Wrightson’s own wallpaper and added touch which Michael Floyd felt would ensure everyone knew exactly whose sales complex this was, graces the walls both upstairs and down. A rich red upstairs and a champagne shade downstairs, both imprinted with the Wrightson’s logo of mare and foal.
Crowning the sales pavilion is a galvanised steel weathervane topped with the Wrightson’s logo.
Outside the pavilion and around the stable blocks that unsightly heaps of earth which, in early and construction days, seemed to be an integral part of the site, have disappeared, replaced with landscaped lawns, parade rings and a multitude of trees and shrubs.
Compliments of Fletcher Challenge head office in Auckland, the outdoor parade ring features two 20- year-old Dutch Elms. The two trees have successfully transplanted from the Fletcher site, though Michael Floyd laughingly adds that some people have commented upon how lucky Wrightson’s were to have two trees on the site just where they were to build the parade ring!
The six stable blocks each have about 90 boxes along with utility rooms, toilets, hosing bays and a feed room to every 13 boxes. As opposed the Trentham aisles, which ran lengthways, the Karaka aisles run crossways, providing easy accessibility.

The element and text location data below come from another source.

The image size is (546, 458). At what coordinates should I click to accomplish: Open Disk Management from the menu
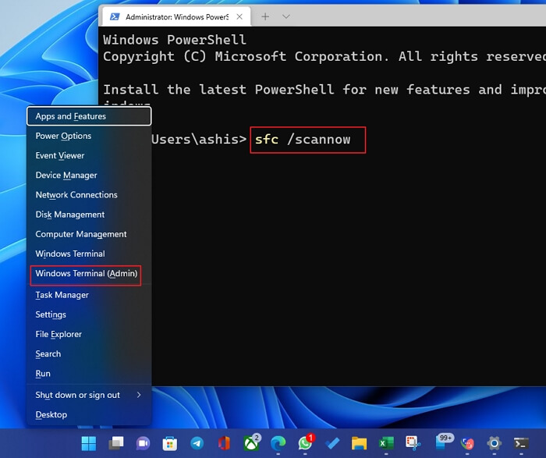(70, 215)
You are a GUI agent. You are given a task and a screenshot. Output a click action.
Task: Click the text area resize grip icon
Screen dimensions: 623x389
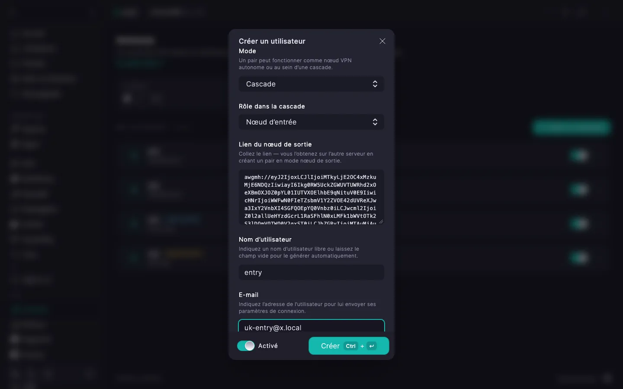pos(381,222)
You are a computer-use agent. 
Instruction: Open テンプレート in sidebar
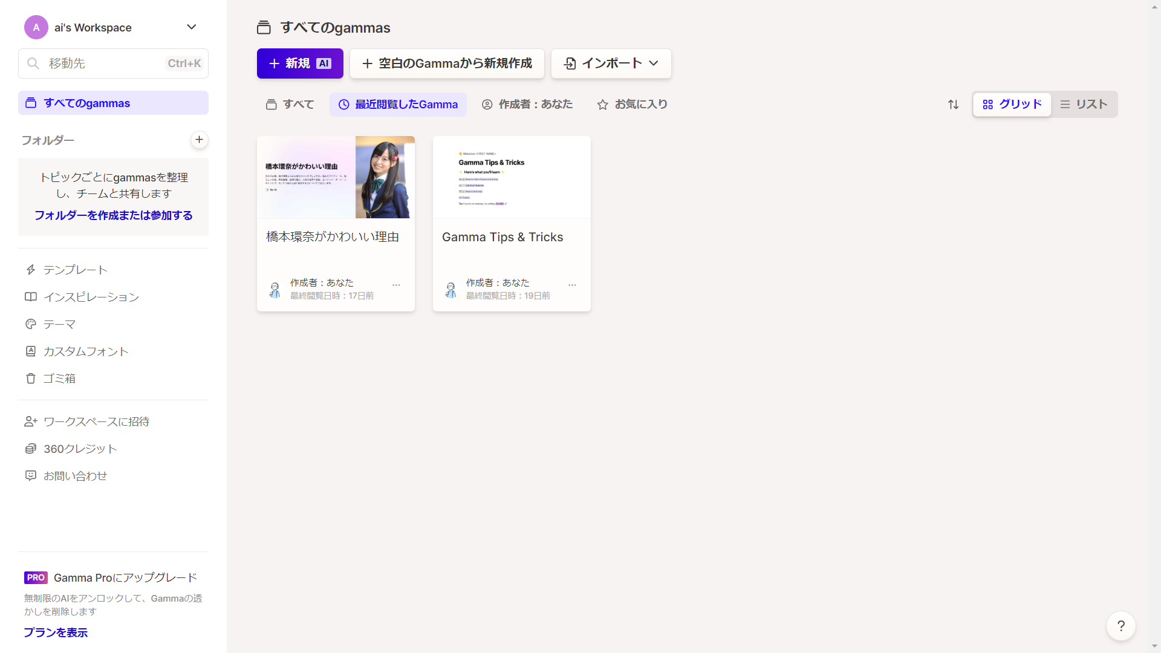75,270
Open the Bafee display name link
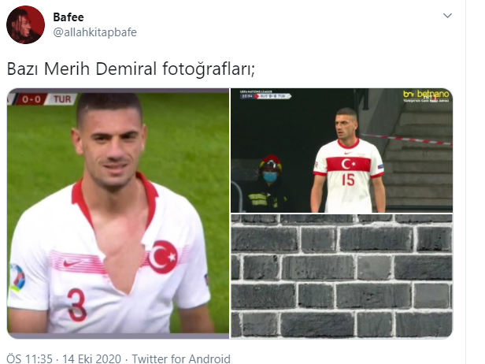 pos(68,17)
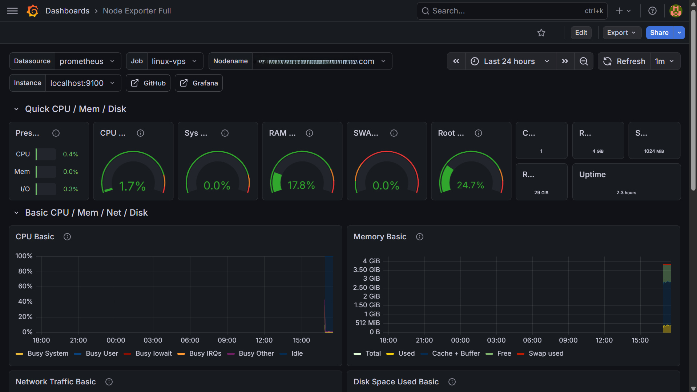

The boxes are also larger than those at either Trentham or Claudelands and feature sliding doors. At the time of writing the finishing touches were being added to the complex and, although a little time had been lost, with the drivers’ strike and proposed labourers’ strike not assisting Floyd's blood pressure, it appeared that all would be up and running in time for the 1988 National Yearling Sale.
Like a child with a new toy, Floyd is totally enthusiastic about Wrightson’s new complex, and his enthusiasm carries over to the first catalogue of the yearlings to be sold through the new ring.
“The venue is tremendous, the catalogue fantastic, and indications are that we are going to attract thousands of people here and have an enormously successful sale,” he states.